Michael Jordan has spoken out on the death of George Floyd. On May 25, Floyd was killed in Minneapolis when police officer Derek Chauvin pinned his knee to Floyd’s neck for nearly nine minutes as he repeatedly said he couldn’t breathe. On May 31, amid protests across the country, Jordan released a statement on his official Instagram and Twitter accounts, expressing both his anger and support. “I am deeply saddened, truly pained and plain angry,” he wrote. “I see and feel everyone’s pain, outrage and frustration. I stand with those who are calling out the ingrained racism and violence toward people of color in our country. We have had enough.”
“We have had enough.”
The former basketball player went on to encourage his followers to show empathy toward one another while also actively denouncing uncalled-for police violence. “I don’t have the answers, but our collective voices show strength and the inability to be divided by others. We must listen to each other, show compassion and empathy and never turn our backs on senseless brutality,” Jordan said. He urged fans to “continue peaceful expressions against injustice,” “demand accountability,” and “put pressure on our leaders to change our laws.” He concluded his statement by offering his condolences to Floyd’s family and the “countless others whose lives have been brutally and senselessly taken through acts of racism and injustice.”

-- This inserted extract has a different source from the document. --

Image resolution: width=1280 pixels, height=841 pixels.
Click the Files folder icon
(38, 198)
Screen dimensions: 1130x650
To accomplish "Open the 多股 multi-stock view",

In the past, Jordan received backlash from fans for rarely taking a stand on politics and Black advocacy during his basketball career. He touched on his tendency to remain neutral on racial issues in his recent docuseries The Last Dance. Back in 1990, Jordan chose not to publicly endorse Harvey Gantt, a Black Democrat who was running for senator in North Carolina against Jesse Helms, a white Republican with a racist reputation. Gantt wound up losing the race in Jordan’s home state. Reflecting on the matter 30 years later in The Last Dance, Jordan said, “I never thought of myself as an activist. I thought of myself as a basketball player. I wasn’t a politician. I was playing my sport. I was focused on my craft. Was that selfish? Probably. But that was my energy.”
Fast forward to the 2000s, and Jordan began using his platform more to advocate for Black Americans. In 2012, he hosted a $20,000-per-person fundraiser in support of Barack Obama’s reeelction campaign. And in 2016, he wrote a column about the Black Lives Matter movement for The Undefeated and announced $1 million donations to both the NAACP Legal Defense and Educational Fund and the Institute for Community-Police Relations. “As a proud American, a father who lost his own dad in a senseless act of violence, and a black man, I have been deeply troubled by the deaths of African-Americans at the hands of law enforcement,” the former Chicago Bulls superstar wrote. “I know this country is better than that, and I can no longer stay silent.”